Free to work

"Who knows how long my employ will last? There have been moments and situations in which I felt the risk, because maybe yesterday I did a very good job, but this couldn’t save me. For, when two companies merge, maybe there is another Luisella somewhere else. Another person like you; and the counterpart may decide that they don’t need the two of us, but only one. And so it’s me or the other. And the choice is not up to me." - Luisella

"'Free to Work' is a conceptual framework for myself, a theatre director in need to abandon practical concerns in order to focus on larger questions, and for my subject: how people construct their identities through work, in a time when work has become an increasingly important and challenging variable in the construction of identity. Modern workers are asked – if not demanded – to be flexible in their working lives: this can involve relocation, company merger, trainings, master...

Until last century the work was often connected to a possibility of emancipation: from the macabre slogan "work will make you free" until the first sentence of the Italian constitution of 1946, “Italy is a democratic republic based on labor” - which emphasized the close connection between the freedom of an individual and the ability to exercise a profession.

Over the last twelve years, I have lived in five different countries because of my work. In each new place, in addition to learning languages, renting apartments, and setting up homes, I had to reaffirm my identity through different cultural experiences.

My project is based on interviews with Italian workers, who moved to the Netherlands over the last 40 years. Their moving and migrating is often an expression of freedom, as is the reinvention of a persona. As I would deal with actors I asked them to give a visible body to their memories through the re-enactment of their professional tasks and gestures.
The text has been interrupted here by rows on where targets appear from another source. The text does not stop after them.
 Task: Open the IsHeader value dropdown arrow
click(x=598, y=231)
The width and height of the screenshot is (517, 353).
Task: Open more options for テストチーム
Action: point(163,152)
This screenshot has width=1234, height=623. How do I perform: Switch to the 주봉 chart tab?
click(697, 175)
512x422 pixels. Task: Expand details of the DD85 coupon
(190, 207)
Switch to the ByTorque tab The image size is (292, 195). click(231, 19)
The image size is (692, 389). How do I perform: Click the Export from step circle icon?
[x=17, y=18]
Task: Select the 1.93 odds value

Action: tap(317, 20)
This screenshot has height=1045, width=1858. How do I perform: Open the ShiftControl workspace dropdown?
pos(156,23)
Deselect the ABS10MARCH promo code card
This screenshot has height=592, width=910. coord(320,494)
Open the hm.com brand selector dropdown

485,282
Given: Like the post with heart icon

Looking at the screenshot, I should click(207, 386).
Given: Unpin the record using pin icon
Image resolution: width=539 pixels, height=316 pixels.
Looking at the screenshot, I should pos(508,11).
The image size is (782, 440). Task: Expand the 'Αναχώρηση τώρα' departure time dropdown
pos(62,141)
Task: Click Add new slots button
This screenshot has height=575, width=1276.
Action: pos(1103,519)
The theatre practice I am coming from, reconstructs experiences through a physical process and a process of mise-en-scene. Emotions as well as the verbal storytelling aren’t the starting point but arise from the causality of a gesture, or through the repetition in rehearsal time. In this documentary research, I also work with memory, not as a mental process but as an experiential one used to reconstruct the past.

The focus is on the way bodies can tell their own stories: When the body of a worker shows traces - if not scars - that remain from his work. I was searching for traces of freedom in the physical memory of gestures and situation and how these previous activities still conditions the present everyday life in their profession or free time.

Contemporary theatre frequently addresses transparency as a performative tool, constructing the illusion of a story while also revealing its construction. Employing this principle into documentary practice I make my directorial process of manipulation visible for the audience, by asking question, staging the set up, raising doubts. This visual approach, as the characters were on a stage, let the viewer revisit, from an intimate perspective, our collecting memory about work."